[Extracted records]
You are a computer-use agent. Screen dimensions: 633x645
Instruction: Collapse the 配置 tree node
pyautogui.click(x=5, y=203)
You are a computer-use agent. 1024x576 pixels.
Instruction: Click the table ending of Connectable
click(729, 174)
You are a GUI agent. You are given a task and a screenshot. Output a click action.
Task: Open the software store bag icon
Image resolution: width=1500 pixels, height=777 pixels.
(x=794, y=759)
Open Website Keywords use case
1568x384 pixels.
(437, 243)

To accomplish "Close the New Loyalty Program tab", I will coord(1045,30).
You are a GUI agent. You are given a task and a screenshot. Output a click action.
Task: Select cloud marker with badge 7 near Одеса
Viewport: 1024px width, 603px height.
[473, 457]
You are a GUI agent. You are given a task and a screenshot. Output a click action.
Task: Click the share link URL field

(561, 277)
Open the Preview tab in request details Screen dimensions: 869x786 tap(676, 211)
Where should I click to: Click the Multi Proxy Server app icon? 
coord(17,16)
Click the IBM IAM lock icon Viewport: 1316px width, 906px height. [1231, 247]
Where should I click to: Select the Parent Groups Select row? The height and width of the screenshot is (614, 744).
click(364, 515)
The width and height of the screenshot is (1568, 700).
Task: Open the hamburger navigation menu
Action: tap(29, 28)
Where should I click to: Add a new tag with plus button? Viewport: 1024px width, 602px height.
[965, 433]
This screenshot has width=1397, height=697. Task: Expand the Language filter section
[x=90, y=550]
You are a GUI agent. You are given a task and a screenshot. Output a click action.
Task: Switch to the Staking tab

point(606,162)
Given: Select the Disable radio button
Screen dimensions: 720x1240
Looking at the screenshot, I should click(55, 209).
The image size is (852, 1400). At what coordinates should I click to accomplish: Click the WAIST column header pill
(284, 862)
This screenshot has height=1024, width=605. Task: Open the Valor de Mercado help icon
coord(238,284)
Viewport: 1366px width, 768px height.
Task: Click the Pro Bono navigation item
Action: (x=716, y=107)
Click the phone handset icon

YOUR GOAL
Print, without alteration, only the lines above between the one holding "Open the Preview" and the one holding "Given: Select the Disable radio button", inclusive.

WRITTEN RESPONSE
Open the Preview tab in request details Screen dimensions: 869x786 tap(676, 211)
Where should I click to: Click the Multi Proxy Server app icon? 
coord(17,16)
Click the IBM IAM lock icon Viewport: 1316px width, 906px height. [1231, 247]
Where should I click to: Select the Parent Groups Select row? The height and width of the screenshot is (614, 744).
click(364, 515)
The width and height of the screenshot is (1568, 700).
Task: Open the hamburger navigation menu
Action: tap(29, 28)
Where should I click to: Add a new tag with plus button? Viewport: 1024px width, 602px height.
[965, 433]
This screenshot has width=1397, height=697. Task: Expand the Language filter section
[x=90, y=550]
You are a GUI agent. You are given a task and a screenshot. Output a click action.
Task: Switch to the Staking tab

point(606,162)
Given: Select the Disable radio button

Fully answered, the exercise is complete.